La plupart des observateurs se sont attardés sur la
dimension psychologique de Donald Trump et de Kim Jong-Un en omettant
l’essentiel, à savoir les tactiques déployées de part et d’autres. Car dans le
fond, c’est cette dimension là qui est importante dans les surenchères verbales
de ces derniers mois et non les
considérations rapides et superficielles sur leur prétendue folie.
Kim Jong-Un est déterminé à protéger la Corée du nord et le
régime qu’il dirige (si pas réellement, au moins institutionnellement et
symboliquement) et est persuadé qu’il ne peut le faire que par le développement
de l’armement non conventionnel nord coréen. A l’inverse, l’objectif de Trump (qui
fait écho à celui des administrations précédentes) consiste à amener le régime
nord coréen à cesser le développement d’armes de destructions massives et des
vecteurs balistiques longues portées susceptible de les transporter.
Théoriquement, Trump avait un éventail de choix pour
atteindre son objectif mais il a choisi la confrontation, ce qui lui a toujours réussit dans le monde
des affaires. C’est le jeu de « la poule mouillée ». Ceux qui ont vu
« the Apprentice » se souviendront que c’est le mode de négociation privilégié de
Trump : deux conducteurs lancent leurs voitures l’une contre l’autre en
accélérant, celui qui se dégonfle et s’écarte est le perdant. Il perd
précisément à cause de sa rationalité. Si un individu parvient à convaincre ses
concurrents qu’on ne peut le raisonner, il gagne. Le gagnant l’emporte parce
qu’il a su faire croire qu’il est complètement aveugle au danger et donc
irrationnel. Ironiquement, l’irrationalité devient un stratagème
rationnel. C’est une méthode de
négociation propre au milieu d’affaire newyorkais persuadé qu’ il convient d’avancer des
assertions de nature à déstabiliser la partie adverse en instillant en elle le
doute et la peur afin de pouvoir remporter la mise. En affaire, Trump s’est
toujours montré impulsif, erratique, belliqueux, revanchard, capricieux, peut
être s’agit-il de manifestations réelles de son tempérament narcissique mais
peu importe, ses postures, ses messages menaçants sont l’expression d’un calcul
rationnel. Trump applique au domaine de la politique des principes dont il a pu
éprouver l’efficacité dans les transactions financières, c’est un mode de
communication qu’il maitrise parfaitement. C’est ce qui explique son ton acerbe
et sa brutalité grossière et assumée envers Kim Jong-Un, il s’agissait de faire
plier le régime coréen par la terreur verbale et les déplacements de troupes,
il s’agissait de le faire renoncer aux armes nucléaires et engager des
négociations en position de force.
Seulement , le monde du business est très différent du monde
politique , ce n’est pas la même chose de menacer un rival de l’accabler de
milliers de poursuites judiciaires contre
lequel il devra se défendre à un cout ruineux qui le conduira à la banqueroute
à menacer un dirigeant politique d’une nation de 25 millions d’âmes du feu de
la colère nucléaire. Au contraire, ces
fanfaronnades et menaces étaient
complètement contre productives : non seulement le régime nord coréen ne
s’est pas dégonflé mais en plus cette rhétorique guerrière à laquelle il a
répondu avec la même agressivité (d’où la surenchère permanente dans les communiqués)

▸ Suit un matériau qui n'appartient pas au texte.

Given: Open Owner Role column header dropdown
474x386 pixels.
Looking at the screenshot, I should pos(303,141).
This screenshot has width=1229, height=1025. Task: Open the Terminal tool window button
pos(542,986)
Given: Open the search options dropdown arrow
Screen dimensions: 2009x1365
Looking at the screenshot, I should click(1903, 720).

l’a convaincu de la nécessité absolue d’accélérer son programme de
développement d’armement non conventionnel en vertu du principe d’équilibre
de la terreur. Trump n’a pas compris
que dans le jeu de la poule mouillé appliqué à la dissuasion nucléaire,
l’acteur rationnel ne s’écarte pas, au contraire il accélère, il serait complètement irrationnel pour une puissance moyenne de renoncer à se doter
de capacités nucléaires stratégiques alors qu’elle est sous la menace d’une
grande puissance, puisque l’arme nucléaire a précisément pour fonction
d’égaliser les règles du jeu, Kim Jong-Un
n’est pas un crétin. Les messages enflammés de Trump n’ont fait que souder
les nord- coréens derrière leur gouvernement et stimuler leur fièvre guerrière.

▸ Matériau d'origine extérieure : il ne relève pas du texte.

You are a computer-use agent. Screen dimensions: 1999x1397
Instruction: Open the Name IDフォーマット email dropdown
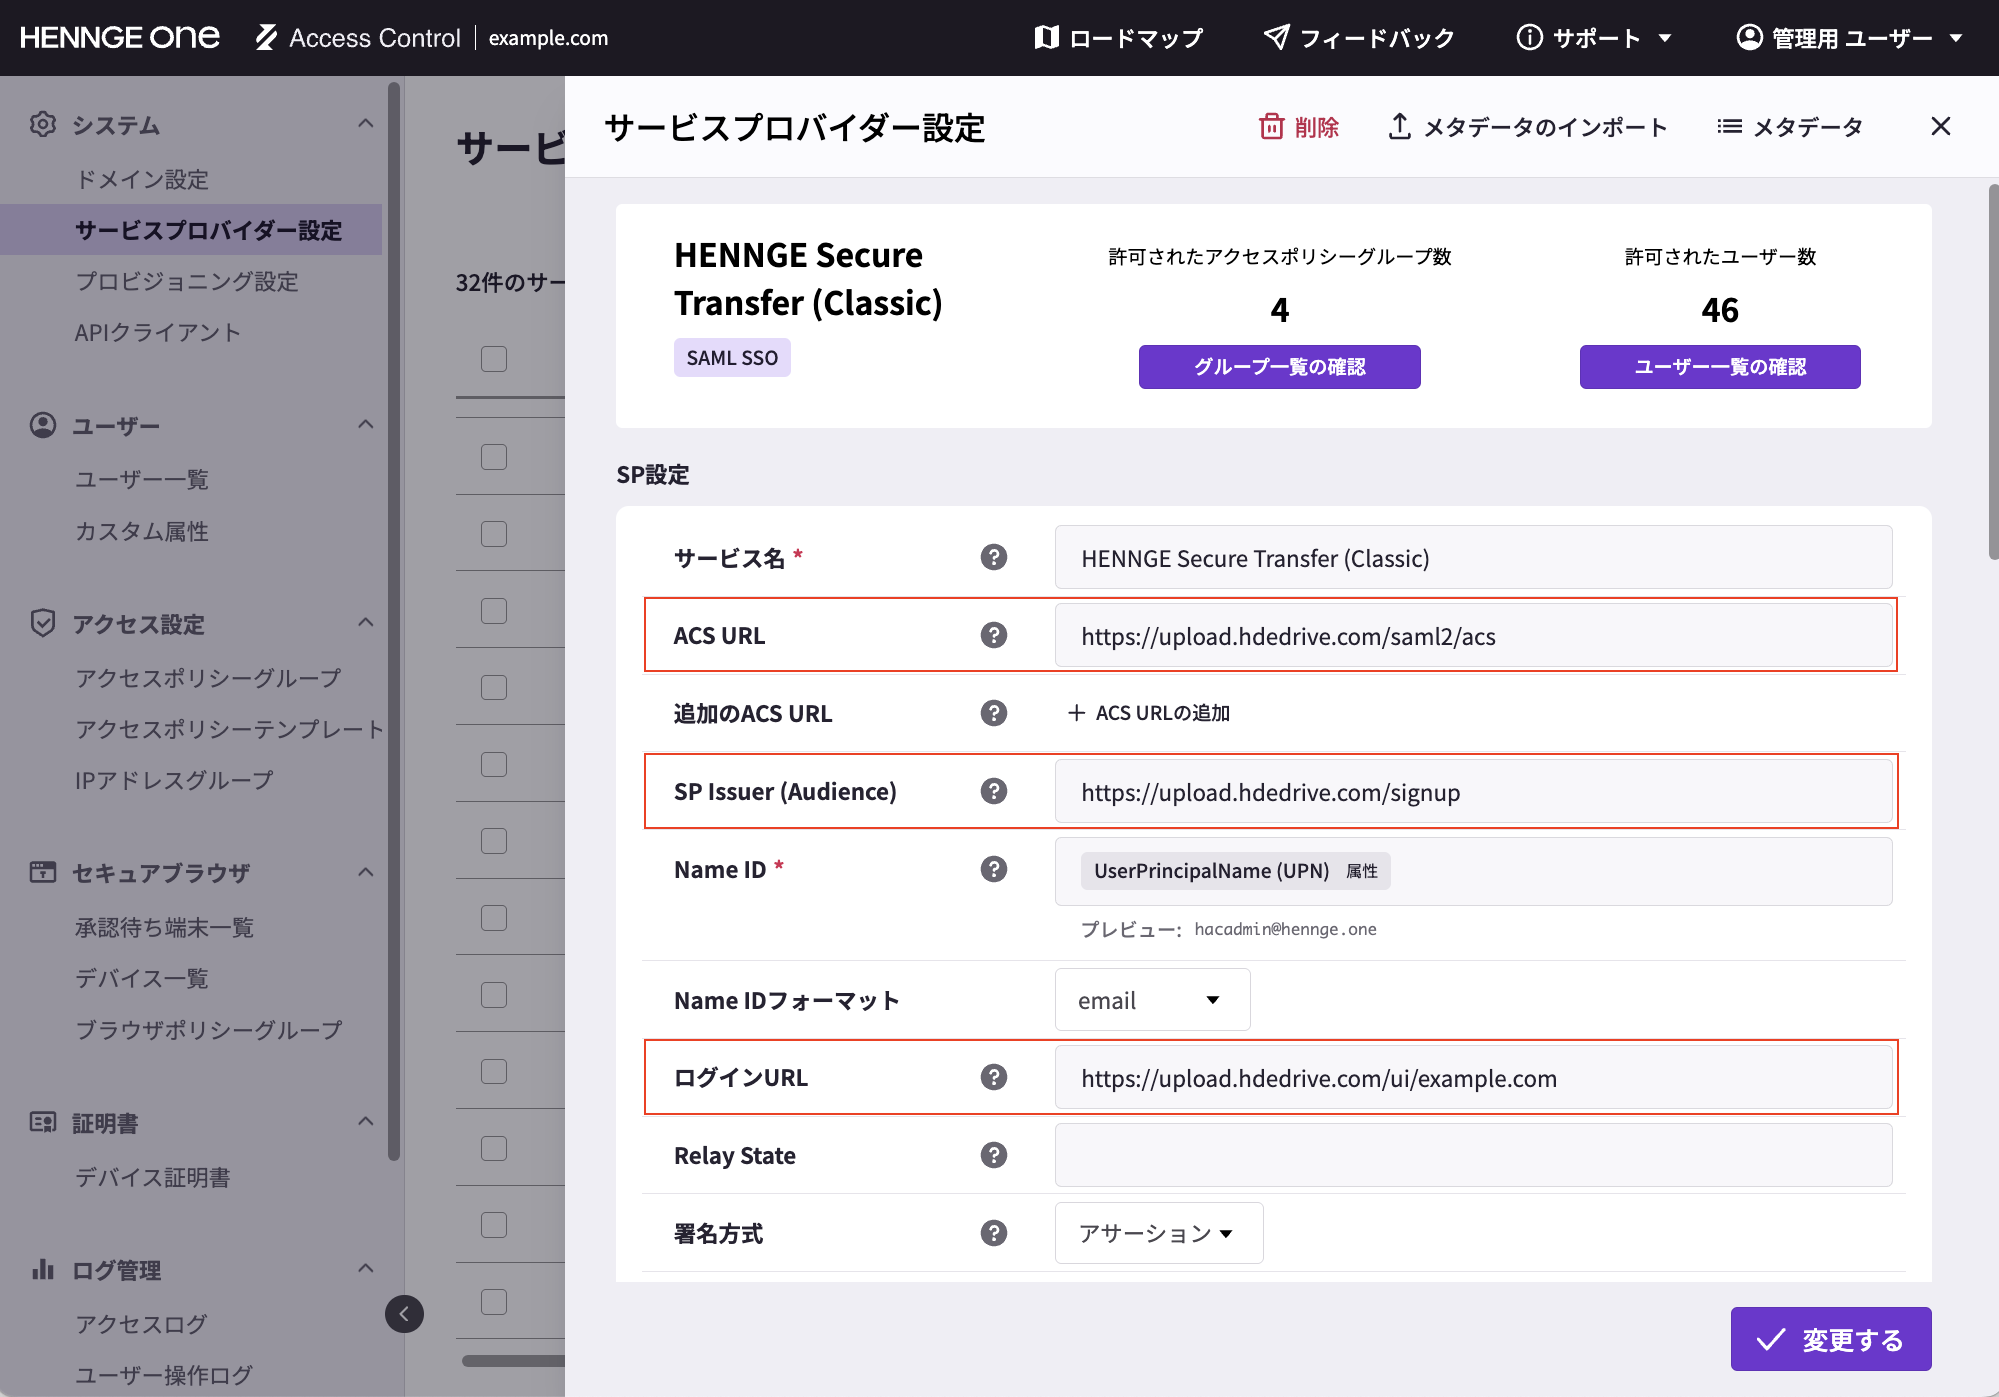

Pire, ils ont effrayés les sud coréens qui
se sont vus obligé de tendre la main au nord pour ne pas finir en victime d’un
dérapage. Opportunité sur laquelle le nord a sauté pour tenir les Etats unis à
l’écart de futures négociation avec le sud. La rhétorique de Pyongyang a
complètement changé, Séoul n’est plus traité de pantins aux ordres des yankees et
est exhorté à régler les différents entre coréens et de l’autre coté la politique de Séoul diverge de celle de Washington.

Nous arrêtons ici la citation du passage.